WRITTEN INSTRUCTION 1:
Tally the lines in the records below that contain the string "handle", and give only that number.

SOURCE:
..........

The Bernstorff Memorial (Danish: Bernstorffstøtten) is a memorial to Count Johann Hartwig Ernst von Bernstorff located at Lyngbyvej, just south of Kildegårds Plads, Gentofte Municipality, in Copenhagen, Denmark. It was erected by local farmers to a design by Johannes Wiedewelt to commemorate the agricultural reforms that Bernstorff introduced on his estate, Bernstorff Palace.

History

The memorial was inaugurated on a hilltop just south of Gentofte on 28 August 1783. The 100 years anniversary for the agricultural reforms at Bernstorff Palace was celebrated on 20 June 1866. It was listed in 1918.

Description
 
The Neoclassical memorial is executed in Norwegian marble and stands on a granite plinth. It features reliefs representing the harvest and a plaque inscription:

Æreminde efter Døden / for / Johan Hartvig Ernst / Greve af Bernstorff / som gav / udskiftede :::hovningsfrie arvelige /Gaarde / med dem Stræbsomhed Velstand alt / til Mønster for Efterslægten / :::MDCCLXVII / oprettet / af Godsets takfulde Beboere MDCCLXXXIII.

..........

WRITTEN INSTRUCTION 2:
Render this sentence from the Bernstorff Memorial text into Spanish: "The Neoclassical memorial is executed in Norwegian marble and stands on a granite plinth."

EXCERPTED DATA:

..........

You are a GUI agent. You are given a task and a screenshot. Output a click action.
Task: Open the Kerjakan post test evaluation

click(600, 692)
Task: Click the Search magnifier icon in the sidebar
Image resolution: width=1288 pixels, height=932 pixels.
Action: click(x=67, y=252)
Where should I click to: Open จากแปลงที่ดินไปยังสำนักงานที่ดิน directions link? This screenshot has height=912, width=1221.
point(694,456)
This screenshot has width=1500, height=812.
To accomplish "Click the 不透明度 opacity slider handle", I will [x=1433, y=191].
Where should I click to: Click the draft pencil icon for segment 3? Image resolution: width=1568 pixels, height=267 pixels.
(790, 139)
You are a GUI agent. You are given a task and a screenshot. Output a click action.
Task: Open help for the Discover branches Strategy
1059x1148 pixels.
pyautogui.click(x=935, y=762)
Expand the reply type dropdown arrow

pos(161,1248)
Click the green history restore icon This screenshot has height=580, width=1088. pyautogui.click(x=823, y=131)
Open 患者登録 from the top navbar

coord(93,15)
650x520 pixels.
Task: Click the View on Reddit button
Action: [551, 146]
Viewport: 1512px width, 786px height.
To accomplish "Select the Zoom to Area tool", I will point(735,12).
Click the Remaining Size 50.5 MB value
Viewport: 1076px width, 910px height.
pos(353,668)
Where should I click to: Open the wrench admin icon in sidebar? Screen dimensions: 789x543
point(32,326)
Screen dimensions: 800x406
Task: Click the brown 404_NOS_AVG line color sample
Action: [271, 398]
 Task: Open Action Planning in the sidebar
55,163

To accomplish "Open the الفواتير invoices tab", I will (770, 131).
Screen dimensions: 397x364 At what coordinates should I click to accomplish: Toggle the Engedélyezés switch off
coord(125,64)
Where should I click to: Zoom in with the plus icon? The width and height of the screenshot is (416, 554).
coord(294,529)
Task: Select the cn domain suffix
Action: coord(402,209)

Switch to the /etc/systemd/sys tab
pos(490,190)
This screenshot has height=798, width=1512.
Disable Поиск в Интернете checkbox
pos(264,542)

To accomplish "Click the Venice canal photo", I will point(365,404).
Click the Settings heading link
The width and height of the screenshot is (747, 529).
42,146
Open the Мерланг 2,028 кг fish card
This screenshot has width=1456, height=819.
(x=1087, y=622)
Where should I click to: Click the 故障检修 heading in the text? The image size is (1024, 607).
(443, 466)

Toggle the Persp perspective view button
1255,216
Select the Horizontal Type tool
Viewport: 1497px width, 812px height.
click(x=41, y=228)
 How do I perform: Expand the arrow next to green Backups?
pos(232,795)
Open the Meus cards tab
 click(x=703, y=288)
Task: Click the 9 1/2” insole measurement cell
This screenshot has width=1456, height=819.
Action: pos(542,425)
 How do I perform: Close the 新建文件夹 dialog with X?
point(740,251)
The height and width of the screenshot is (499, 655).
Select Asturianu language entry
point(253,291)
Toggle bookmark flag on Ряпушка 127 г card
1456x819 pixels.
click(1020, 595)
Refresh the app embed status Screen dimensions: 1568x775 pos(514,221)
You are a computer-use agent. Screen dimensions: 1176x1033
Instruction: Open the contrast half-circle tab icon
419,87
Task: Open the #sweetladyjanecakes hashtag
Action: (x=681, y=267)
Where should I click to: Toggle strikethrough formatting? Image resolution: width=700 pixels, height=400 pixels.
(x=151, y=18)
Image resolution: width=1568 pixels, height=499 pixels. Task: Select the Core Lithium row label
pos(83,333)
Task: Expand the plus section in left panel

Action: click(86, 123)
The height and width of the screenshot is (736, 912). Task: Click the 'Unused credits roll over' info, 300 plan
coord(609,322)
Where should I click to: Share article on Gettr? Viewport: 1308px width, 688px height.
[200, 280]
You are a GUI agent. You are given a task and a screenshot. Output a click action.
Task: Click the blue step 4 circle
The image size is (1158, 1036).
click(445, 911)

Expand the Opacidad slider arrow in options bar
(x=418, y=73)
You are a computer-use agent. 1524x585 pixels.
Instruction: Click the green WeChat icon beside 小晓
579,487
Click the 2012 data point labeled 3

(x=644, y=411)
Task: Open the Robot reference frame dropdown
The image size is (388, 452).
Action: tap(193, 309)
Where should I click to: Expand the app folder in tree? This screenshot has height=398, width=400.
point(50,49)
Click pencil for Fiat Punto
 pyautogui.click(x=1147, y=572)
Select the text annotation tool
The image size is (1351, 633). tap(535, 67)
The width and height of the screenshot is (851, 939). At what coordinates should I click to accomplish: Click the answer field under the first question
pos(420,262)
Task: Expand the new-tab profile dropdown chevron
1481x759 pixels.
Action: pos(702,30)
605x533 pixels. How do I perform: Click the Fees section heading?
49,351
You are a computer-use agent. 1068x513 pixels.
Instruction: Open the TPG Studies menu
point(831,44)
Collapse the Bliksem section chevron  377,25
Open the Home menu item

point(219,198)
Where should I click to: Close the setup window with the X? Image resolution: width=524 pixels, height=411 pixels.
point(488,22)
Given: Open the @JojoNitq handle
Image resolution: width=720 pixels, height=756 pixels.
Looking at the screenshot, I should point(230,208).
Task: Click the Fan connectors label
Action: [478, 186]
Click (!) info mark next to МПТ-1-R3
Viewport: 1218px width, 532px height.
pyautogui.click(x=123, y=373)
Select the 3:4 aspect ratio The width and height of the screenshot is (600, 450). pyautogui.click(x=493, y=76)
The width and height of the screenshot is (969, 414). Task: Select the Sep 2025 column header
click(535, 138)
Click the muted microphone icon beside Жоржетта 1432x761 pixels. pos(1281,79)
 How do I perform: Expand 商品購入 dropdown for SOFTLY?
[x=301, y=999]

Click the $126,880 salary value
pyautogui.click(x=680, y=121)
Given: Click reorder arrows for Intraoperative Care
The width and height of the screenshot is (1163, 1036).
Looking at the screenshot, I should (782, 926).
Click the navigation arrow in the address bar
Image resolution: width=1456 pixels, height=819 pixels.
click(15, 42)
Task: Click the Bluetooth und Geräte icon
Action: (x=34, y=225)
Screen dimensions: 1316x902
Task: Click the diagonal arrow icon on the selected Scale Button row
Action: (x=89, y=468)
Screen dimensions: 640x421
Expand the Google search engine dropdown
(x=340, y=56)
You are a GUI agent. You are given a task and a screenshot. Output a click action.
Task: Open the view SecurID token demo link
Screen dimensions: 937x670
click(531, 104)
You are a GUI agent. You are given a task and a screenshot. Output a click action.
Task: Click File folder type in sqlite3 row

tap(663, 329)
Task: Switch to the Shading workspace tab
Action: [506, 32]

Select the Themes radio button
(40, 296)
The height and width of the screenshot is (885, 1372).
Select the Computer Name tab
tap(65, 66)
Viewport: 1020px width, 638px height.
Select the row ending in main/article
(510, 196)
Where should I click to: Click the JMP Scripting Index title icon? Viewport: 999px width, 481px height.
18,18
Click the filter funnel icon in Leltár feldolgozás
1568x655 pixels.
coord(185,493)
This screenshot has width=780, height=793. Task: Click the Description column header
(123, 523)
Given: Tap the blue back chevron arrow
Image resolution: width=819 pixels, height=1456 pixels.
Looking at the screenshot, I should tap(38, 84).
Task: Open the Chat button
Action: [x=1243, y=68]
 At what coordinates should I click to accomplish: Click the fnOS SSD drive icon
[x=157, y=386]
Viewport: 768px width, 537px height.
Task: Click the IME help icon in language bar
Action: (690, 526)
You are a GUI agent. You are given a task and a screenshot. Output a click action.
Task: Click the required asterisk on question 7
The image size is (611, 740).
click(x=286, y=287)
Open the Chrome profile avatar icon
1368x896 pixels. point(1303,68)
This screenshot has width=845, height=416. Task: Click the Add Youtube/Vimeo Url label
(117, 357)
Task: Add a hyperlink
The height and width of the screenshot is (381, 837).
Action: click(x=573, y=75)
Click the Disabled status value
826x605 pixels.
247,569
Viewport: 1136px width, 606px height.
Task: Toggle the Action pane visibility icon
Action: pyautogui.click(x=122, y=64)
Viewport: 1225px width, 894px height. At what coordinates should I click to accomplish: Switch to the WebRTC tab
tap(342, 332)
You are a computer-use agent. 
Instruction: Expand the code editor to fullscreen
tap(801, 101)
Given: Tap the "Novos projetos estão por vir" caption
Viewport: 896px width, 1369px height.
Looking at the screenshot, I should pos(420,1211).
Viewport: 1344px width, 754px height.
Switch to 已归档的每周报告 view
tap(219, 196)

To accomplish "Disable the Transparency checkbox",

..........

WRITTEN SOLUTION 1:
2

WRITTEN SOLUTION 2:
El monumento neoclásico está realizado en mármol noruego y se alza sobre un plinto de granito.